=== Provided records ===
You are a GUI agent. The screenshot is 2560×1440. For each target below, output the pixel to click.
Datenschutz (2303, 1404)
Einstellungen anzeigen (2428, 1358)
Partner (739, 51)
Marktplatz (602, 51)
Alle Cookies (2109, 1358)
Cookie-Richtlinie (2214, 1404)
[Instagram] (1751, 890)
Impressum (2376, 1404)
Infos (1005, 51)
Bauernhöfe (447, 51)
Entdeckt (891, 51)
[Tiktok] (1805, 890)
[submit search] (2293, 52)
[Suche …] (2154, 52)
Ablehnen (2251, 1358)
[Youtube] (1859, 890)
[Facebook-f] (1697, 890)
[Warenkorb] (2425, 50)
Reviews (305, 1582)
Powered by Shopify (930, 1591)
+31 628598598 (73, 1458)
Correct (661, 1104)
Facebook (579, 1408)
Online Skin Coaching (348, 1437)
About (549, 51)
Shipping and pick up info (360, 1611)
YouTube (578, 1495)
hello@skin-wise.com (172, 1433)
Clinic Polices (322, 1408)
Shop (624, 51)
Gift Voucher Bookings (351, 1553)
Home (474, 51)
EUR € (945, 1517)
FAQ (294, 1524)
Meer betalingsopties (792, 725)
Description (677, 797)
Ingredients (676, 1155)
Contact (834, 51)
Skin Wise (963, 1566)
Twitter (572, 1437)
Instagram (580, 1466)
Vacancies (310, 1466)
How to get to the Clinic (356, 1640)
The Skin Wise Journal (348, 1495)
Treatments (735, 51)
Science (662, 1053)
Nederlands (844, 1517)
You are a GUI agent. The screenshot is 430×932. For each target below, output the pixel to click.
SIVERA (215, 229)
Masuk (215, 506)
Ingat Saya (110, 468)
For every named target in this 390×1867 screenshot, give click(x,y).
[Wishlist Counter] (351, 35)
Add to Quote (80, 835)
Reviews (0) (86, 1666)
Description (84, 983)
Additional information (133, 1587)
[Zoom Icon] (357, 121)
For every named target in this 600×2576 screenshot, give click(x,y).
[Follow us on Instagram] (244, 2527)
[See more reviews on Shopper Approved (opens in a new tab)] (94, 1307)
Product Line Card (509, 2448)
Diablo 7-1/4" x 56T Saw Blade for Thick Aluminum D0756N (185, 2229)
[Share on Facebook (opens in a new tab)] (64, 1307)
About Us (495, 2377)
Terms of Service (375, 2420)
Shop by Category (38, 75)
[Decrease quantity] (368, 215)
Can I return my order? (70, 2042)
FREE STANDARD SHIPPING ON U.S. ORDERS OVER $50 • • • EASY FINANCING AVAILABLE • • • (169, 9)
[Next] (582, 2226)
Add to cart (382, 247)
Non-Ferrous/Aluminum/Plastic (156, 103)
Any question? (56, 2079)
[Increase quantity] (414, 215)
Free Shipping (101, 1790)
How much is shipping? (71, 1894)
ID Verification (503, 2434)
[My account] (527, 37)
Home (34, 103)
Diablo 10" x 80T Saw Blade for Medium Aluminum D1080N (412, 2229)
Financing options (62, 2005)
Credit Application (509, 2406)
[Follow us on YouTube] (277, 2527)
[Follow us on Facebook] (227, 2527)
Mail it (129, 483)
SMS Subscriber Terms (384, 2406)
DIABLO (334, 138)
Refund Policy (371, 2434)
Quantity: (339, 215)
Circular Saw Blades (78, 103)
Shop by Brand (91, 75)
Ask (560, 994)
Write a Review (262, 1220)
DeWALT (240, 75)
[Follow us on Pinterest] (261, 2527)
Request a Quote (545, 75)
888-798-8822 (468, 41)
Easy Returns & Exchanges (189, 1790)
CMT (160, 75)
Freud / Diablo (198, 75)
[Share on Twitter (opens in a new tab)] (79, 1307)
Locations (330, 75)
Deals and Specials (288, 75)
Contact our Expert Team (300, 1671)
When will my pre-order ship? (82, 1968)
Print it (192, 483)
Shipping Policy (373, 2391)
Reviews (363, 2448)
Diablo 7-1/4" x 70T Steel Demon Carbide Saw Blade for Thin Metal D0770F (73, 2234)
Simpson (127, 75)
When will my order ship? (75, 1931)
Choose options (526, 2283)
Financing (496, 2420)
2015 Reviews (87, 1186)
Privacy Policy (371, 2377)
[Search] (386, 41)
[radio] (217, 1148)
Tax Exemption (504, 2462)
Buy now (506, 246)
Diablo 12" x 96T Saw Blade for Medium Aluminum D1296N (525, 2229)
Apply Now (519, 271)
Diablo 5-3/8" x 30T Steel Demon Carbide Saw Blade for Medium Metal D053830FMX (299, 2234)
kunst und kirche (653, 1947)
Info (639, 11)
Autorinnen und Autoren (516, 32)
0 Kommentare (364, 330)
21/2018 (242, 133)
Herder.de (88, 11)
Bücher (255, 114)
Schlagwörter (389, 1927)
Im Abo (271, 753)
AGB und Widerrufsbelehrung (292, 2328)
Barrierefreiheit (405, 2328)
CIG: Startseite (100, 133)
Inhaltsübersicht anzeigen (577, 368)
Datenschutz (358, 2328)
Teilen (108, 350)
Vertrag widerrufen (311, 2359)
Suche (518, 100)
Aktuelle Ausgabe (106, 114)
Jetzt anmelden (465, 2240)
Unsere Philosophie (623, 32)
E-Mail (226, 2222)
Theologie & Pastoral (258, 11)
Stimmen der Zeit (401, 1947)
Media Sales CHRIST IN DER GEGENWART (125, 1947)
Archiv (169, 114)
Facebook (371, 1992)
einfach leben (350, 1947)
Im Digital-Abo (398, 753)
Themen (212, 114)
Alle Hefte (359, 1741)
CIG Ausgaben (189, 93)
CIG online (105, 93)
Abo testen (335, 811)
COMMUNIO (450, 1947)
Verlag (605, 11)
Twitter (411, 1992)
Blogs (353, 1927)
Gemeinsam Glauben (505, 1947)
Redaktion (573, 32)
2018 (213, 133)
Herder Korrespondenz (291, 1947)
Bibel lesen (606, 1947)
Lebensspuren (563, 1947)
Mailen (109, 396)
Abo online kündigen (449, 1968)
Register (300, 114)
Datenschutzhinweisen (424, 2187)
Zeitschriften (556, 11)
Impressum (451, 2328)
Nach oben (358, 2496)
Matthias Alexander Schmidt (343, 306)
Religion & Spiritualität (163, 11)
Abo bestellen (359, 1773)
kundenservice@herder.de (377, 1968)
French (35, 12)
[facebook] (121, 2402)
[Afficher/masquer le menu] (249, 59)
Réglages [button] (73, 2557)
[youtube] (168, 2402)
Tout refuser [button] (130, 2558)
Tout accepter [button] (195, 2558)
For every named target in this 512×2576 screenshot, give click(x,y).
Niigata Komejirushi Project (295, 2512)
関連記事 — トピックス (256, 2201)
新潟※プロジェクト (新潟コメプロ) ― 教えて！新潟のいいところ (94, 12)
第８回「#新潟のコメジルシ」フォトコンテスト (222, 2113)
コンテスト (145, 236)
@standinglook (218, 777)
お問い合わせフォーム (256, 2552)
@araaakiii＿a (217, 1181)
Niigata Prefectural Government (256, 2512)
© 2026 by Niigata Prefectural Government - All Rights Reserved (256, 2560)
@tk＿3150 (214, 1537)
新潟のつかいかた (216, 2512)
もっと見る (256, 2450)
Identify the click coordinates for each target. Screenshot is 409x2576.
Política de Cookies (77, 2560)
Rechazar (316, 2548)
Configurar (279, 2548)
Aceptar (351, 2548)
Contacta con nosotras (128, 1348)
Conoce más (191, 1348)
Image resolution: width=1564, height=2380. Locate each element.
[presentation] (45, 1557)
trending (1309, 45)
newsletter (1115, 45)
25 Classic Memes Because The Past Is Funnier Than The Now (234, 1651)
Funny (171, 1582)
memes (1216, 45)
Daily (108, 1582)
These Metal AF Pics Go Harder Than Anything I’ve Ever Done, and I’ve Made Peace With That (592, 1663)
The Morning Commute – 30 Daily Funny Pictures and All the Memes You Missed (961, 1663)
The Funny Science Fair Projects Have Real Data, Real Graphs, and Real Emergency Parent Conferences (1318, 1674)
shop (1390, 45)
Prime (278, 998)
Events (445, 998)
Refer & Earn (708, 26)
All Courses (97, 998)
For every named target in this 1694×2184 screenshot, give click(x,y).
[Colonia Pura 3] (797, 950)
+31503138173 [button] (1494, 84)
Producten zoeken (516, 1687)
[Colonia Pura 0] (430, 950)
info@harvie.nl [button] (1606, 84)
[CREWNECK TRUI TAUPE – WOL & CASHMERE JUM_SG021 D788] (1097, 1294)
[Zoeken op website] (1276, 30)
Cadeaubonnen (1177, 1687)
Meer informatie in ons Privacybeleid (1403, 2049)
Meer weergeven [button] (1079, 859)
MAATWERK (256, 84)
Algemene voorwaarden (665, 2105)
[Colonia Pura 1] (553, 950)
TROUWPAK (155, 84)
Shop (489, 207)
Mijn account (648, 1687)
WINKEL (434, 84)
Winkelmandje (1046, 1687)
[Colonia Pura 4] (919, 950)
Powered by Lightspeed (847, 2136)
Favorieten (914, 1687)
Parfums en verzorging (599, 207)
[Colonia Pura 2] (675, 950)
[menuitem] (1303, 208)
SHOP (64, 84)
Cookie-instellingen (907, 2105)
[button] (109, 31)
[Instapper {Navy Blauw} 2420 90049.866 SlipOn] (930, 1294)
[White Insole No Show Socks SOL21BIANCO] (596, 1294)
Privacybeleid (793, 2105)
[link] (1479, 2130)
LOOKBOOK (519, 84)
===
- _What is required_: Retype the entries above exactly, but only from the line containing "hello@skin-wise.com (172, 1433)" through the line containing "Treatments (735, 51)", both included.

- _Written response_:
hello@skin-wise.com (172, 1433)
Clinic Polices (322, 1408)
Shop (624, 51)
Gift Voucher Bookings (351, 1553)
Home (474, 51)
EUR € (945, 1517)
FAQ (294, 1524)
Meer betalingsopties (792, 725)
Description (677, 797)
Ingredients (676, 1155)
Contact (834, 51)
Skin Wise (963, 1566)
Twitter (572, 1437)
Instagram (580, 1466)
Vacancies (310, 1466)
How to get to the Clinic (356, 1640)
The Skin Wise Journal (348, 1495)
Treatments (735, 51)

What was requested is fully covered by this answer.